* EXERCISE PROMPT
What is needed is each line of the data below that holds the string "computer".

* RECORDS FOR PROCESSING
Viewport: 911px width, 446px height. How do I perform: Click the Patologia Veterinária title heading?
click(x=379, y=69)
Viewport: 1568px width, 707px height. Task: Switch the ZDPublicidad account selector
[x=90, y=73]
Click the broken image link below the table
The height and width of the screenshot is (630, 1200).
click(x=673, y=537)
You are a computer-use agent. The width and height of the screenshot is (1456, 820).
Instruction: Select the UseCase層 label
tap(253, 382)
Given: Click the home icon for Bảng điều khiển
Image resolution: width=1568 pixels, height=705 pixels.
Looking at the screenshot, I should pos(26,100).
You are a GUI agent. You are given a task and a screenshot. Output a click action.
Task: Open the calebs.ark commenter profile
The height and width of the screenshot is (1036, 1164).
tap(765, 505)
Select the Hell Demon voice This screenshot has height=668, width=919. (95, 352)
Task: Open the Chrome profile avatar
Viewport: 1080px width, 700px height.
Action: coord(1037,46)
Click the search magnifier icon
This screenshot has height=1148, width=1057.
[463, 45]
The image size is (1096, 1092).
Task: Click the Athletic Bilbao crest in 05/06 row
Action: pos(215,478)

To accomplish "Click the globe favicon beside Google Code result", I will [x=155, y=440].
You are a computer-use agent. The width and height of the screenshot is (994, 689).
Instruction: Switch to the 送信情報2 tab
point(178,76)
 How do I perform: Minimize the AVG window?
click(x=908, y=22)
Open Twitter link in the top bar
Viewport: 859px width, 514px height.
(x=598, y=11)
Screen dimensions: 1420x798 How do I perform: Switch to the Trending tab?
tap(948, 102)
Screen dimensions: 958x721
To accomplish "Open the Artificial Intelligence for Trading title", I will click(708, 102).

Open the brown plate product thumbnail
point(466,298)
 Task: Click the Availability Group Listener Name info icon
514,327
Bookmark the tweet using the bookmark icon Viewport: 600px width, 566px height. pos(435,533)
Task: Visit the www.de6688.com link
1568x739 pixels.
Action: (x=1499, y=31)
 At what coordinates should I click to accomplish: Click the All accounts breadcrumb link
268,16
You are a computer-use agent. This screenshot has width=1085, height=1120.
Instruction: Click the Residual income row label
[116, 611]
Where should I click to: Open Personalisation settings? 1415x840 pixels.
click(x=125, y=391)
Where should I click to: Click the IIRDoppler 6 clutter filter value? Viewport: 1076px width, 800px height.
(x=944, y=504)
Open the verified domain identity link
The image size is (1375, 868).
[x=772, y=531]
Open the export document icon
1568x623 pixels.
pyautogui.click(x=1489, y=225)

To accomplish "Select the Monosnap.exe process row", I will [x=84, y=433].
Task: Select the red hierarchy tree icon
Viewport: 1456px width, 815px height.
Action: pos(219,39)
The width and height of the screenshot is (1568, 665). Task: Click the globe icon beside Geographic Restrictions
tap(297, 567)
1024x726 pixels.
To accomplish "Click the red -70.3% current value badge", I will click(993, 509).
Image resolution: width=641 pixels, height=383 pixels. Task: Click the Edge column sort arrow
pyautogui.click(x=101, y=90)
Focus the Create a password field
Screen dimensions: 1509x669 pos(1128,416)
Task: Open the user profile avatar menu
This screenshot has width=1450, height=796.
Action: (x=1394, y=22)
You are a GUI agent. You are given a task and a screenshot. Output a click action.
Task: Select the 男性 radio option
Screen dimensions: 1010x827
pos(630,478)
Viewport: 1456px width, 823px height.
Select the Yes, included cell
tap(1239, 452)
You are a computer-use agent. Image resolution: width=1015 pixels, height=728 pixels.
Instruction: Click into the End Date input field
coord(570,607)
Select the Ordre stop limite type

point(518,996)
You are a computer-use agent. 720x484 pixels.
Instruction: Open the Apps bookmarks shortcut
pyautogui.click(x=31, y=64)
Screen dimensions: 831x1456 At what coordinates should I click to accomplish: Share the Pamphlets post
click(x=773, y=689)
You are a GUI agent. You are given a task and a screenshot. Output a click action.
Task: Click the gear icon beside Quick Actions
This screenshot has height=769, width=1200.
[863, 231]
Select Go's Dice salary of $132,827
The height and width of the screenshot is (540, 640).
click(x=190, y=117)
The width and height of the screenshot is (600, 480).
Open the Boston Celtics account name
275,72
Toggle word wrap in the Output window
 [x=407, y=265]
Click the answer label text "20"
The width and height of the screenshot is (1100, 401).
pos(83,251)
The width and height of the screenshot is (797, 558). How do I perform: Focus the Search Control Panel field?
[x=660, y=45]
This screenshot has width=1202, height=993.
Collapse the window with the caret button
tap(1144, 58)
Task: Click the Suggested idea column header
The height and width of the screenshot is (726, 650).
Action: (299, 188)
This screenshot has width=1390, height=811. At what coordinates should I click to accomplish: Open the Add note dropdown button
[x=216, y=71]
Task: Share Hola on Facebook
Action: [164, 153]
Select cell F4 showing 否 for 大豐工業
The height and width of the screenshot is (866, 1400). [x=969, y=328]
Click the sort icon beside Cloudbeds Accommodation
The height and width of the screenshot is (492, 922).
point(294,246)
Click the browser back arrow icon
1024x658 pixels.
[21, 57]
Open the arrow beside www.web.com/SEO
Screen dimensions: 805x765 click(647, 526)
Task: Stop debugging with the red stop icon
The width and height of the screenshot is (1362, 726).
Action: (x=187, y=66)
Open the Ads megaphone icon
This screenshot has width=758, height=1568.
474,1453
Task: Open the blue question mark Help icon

* RESULT OF THE TASK
You are a computer-use agent. The width and height of the screenshot is (1456, 820).
You are a computer-use agent. The width and height of the screenshot is (994, 689).
You are a computer-use agent. This screenshot has width=1085, height=1120.
You are a computer-use agent. Image resolution: width=1015 pixels, height=728 pixels.
You are a computer-use agent. 720x484 pixels.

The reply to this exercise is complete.